Action item –
From the first line to the last, return the data exactly as written.

*** Data

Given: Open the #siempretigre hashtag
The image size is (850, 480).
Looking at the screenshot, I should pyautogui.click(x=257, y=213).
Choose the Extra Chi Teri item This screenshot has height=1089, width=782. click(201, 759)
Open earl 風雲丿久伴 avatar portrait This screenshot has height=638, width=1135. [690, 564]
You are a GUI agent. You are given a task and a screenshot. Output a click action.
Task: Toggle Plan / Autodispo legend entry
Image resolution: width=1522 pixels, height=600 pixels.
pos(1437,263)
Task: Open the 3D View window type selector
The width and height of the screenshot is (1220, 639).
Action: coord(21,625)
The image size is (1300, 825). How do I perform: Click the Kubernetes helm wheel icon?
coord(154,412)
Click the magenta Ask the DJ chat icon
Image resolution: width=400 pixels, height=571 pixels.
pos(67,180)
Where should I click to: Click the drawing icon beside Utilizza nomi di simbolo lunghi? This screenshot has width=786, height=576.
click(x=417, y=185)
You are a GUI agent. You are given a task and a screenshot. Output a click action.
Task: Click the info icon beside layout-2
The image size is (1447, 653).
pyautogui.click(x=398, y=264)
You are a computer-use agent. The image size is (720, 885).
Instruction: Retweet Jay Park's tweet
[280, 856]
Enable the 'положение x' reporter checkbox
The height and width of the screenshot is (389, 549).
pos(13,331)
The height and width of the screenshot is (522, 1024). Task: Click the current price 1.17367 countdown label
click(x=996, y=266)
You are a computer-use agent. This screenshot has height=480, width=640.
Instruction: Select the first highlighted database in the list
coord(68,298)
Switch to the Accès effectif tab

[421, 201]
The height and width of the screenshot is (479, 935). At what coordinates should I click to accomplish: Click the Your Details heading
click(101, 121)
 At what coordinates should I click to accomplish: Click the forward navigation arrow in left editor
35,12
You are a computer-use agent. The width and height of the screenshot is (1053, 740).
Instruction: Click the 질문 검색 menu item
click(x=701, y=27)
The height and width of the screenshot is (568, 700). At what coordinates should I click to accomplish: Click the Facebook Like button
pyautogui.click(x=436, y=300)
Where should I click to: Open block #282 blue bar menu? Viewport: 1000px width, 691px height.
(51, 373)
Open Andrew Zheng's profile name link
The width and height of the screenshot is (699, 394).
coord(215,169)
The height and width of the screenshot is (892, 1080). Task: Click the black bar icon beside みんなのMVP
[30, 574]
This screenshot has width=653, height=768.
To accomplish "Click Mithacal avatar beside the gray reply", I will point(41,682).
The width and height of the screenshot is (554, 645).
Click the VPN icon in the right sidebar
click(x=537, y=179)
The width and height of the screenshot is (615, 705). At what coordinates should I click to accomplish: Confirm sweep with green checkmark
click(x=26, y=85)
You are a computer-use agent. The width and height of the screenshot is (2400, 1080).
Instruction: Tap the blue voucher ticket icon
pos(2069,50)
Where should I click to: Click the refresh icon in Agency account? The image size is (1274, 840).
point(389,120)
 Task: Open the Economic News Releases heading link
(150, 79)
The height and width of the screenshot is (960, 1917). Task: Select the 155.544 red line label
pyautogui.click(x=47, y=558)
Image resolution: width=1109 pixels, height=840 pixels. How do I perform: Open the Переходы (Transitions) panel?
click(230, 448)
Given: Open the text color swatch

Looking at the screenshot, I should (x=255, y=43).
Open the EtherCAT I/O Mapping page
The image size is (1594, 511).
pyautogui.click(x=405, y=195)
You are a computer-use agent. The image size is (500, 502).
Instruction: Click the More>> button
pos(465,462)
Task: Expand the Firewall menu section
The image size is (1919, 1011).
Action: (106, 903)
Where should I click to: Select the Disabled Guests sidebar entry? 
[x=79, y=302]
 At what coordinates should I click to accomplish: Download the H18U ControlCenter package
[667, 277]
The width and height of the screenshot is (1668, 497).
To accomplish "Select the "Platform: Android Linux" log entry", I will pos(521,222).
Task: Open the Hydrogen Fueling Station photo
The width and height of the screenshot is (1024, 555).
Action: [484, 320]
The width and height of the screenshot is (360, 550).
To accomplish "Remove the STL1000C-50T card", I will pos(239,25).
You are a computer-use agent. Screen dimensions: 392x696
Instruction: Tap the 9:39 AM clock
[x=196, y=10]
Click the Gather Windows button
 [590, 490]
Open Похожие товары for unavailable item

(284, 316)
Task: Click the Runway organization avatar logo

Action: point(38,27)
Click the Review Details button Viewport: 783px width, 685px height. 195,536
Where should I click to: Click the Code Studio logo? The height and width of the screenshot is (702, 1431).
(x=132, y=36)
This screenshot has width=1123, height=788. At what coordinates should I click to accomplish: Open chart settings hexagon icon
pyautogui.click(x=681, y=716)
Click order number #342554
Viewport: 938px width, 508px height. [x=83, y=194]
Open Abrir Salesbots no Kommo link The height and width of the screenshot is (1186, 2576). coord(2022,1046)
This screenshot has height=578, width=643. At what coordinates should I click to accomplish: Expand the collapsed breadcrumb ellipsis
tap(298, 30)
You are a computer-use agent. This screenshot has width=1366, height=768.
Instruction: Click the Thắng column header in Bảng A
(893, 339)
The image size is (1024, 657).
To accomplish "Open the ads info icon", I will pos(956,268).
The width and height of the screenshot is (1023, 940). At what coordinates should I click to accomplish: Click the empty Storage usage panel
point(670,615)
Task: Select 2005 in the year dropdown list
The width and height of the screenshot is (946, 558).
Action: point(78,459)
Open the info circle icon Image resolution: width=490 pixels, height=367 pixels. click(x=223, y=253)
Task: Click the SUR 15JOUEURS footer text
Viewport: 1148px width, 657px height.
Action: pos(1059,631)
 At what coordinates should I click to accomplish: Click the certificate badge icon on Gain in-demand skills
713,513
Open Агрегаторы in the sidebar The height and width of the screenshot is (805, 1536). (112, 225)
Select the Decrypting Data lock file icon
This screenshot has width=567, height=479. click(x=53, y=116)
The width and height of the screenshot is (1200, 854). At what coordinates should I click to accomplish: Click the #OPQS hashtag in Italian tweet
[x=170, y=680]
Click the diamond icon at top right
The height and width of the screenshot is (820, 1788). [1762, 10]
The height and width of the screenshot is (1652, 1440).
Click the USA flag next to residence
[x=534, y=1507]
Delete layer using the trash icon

******

Output of the task –
Given: Open the #siempretigre hashtag
The image size is (850, 480).
Looking at the screenshot, I should pyautogui.click(x=257, y=213).
Choose the Extra Chi Teri item This screenshot has height=1089, width=782. click(201, 759)
Open earl 風雲丿久伴 avatar portrait This screenshot has height=638, width=1135. [690, 564]
You are a GUI agent. You are given a task and a screenshot. Output a click action.
Task: Toggle Plan / Autodispo legend entry
Image resolution: width=1522 pixels, height=600 pixels.
pos(1437,263)
Task: Open the 3D View window type selector
The width and height of the screenshot is (1220, 639).
Action: coord(21,625)
The image size is (1300, 825). How do I perform: Click the Kubernetes helm wheel icon?
coord(154,412)
Click the magenta Ask the DJ chat icon
Image resolution: width=400 pixels, height=571 pixels.
pos(67,180)
Where should I click to: Click the drawing icon beside Utilizza nomi di simbolo lunghi? This screenshot has width=786, height=576.
click(x=417, y=185)
You are a GUI agent. You are given a task and a screenshot. Output a click action.
Task: Click the info icon beside layout-2
The image size is (1447, 653).
pyautogui.click(x=398, y=264)
You are a computer-use agent. The image size is (720, 885).
Instruction: Retweet Jay Park's tweet
[280, 856]
Enable the 'положение x' reporter checkbox
The height and width of the screenshot is (389, 549).
pos(13,331)
The height and width of the screenshot is (522, 1024). Task: Click the current price 1.17367 countdown label
click(x=996, y=266)
You are a computer-use agent. This screenshot has height=480, width=640.
Instruction: Select the first highlighted database in the list
coord(68,298)
Switch to the Accès effectif tab

[421, 201]
The height and width of the screenshot is (479, 935). At what coordinates should I click to accomplish: Click the Your Details heading
click(101, 121)
 At what coordinates should I click to accomplish: Click the forward navigation arrow in left editor
35,12
You are a computer-use agent. The width and height of the screenshot is (1053, 740).
Instruction: Click the 질문 검색 menu item
click(x=701, y=27)
The height and width of the screenshot is (568, 700). At what coordinates should I click to accomplish: Click the Facebook Like button
pyautogui.click(x=436, y=300)
Where should I click to: Open block #282 blue bar menu? Viewport: 1000px width, 691px height.
(51, 373)
Open Andrew Zheng's profile name link
The width and height of the screenshot is (699, 394).
coord(215,169)
The height and width of the screenshot is (892, 1080). Task: Click the black bar icon beside みんなのMVP
[30, 574]
This screenshot has width=653, height=768.
To accomplish "Click Mithacal avatar beside the gray reply", I will point(41,682).
The width and height of the screenshot is (554, 645).
Click the VPN icon in the right sidebar
click(x=537, y=179)
The width and height of the screenshot is (615, 705). At what coordinates should I click to accomplish: Confirm sweep with green checkmark
click(x=26, y=85)
You are a computer-use agent. The width and height of the screenshot is (2400, 1080).
Instruction: Tap the blue voucher ticket icon
pos(2069,50)
Where should I click to: Click the refresh icon in Agency account? The image size is (1274, 840).
point(389,120)
 Task: Open the Economic News Releases heading link
(150, 79)
The height and width of the screenshot is (960, 1917). Task: Select the 155.544 red line label
pyautogui.click(x=47, y=558)
Image resolution: width=1109 pixels, height=840 pixels. How do I perform: Open the Переходы (Transitions) panel?
click(230, 448)
Given: Open the text color swatch

Looking at the screenshot, I should (x=255, y=43).
Open the EtherCAT I/O Mapping page
The image size is (1594, 511).
pyautogui.click(x=405, y=195)
You are a computer-use agent. The image size is (500, 502).
Instruction: Click the More>> button
pos(465,462)
Task: Expand the Firewall menu section
The image size is (1919, 1011).
Action: (106, 903)
Where should I click to: Select the Disabled Guests sidebar entry? 
[x=79, y=302]
 At what coordinates should I click to accomplish: Download the H18U ControlCenter package
[667, 277]
The width and height of the screenshot is (1668, 497).
To accomplish "Select the "Platform: Android Linux" log entry", I will pos(521,222).
Task: Open the Hydrogen Fueling Station photo
The width and height of the screenshot is (1024, 555).
Action: [484, 320]
The width and height of the screenshot is (360, 550).
To accomplish "Remove the STL1000C-50T card", I will pos(239,25).
You are a computer-use agent. Screen dimensions: 392x696
Instruction: Tap the 9:39 AM clock
[x=196, y=10]
Click the Gather Windows button
 [590, 490]
Open Похожие товары for unavailable item

(284, 316)
Task: Click the Runway organization avatar logo

Action: point(38,27)
Click the Review Details button Viewport: 783px width, 685px height. 195,536
Where should I click to: Click the Code Studio logo? The height and width of the screenshot is (702, 1431).
(x=132, y=36)
This screenshot has width=1123, height=788. At what coordinates should I click to accomplish: Open chart settings hexagon icon
pyautogui.click(x=681, y=716)
Click order number #342554
Viewport: 938px width, 508px height. [x=83, y=194]
Open Abrir Salesbots no Kommo link The height and width of the screenshot is (1186, 2576). coord(2022,1046)
This screenshot has height=578, width=643. At what coordinates should I click to accomplish: Expand the collapsed breadcrumb ellipsis
tap(298, 30)
You are a computer-use agent. This screenshot has width=1366, height=768.
Instruction: Click the Thắng column header in Bảng A
(893, 339)
The image size is (1024, 657).
To accomplish "Open the ads info icon", I will pos(956,268).
The width and height of the screenshot is (1023, 940). At what coordinates should I click to accomplish: Click the empty Storage usage panel
point(670,615)
Task: Select 2005 in the year dropdown list
The width and height of the screenshot is (946, 558).
Action: point(78,459)
Open the info circle icon Image resolution: width=490 pixels, height=367 pixels. click(x=223, y=253)
Task: Click the SUR 15JOUEURS footer text
Viewport: 1148px width, 657px height.
Action: pos(1059,631)
 At what coordinates should I click to accomplish: Click the certificate badge icon on Gain in-demand skills
713,513
Open Агрегаторы in the sidebar The height and width of the screenshot is (805, 1536). (112, 225)
Select the Decrypting Data lock file icon
This screenshot has width=567, height=479. click(x=53, y=116)
The width and height of the screenshot is (1200, 854). At what coordinates should I click to accomplish: Click the #OPQS hashtag in Italian tweet
[x=170, y=680]
Click the diamond icon at top right
The height and width of the screenshot is (820, 1788). [1762, 10]
The height and width of the screenshot is (1652, 1440).
Click the USA flag next to residence
[x=534, y=1507]
Delete layer using the trash icon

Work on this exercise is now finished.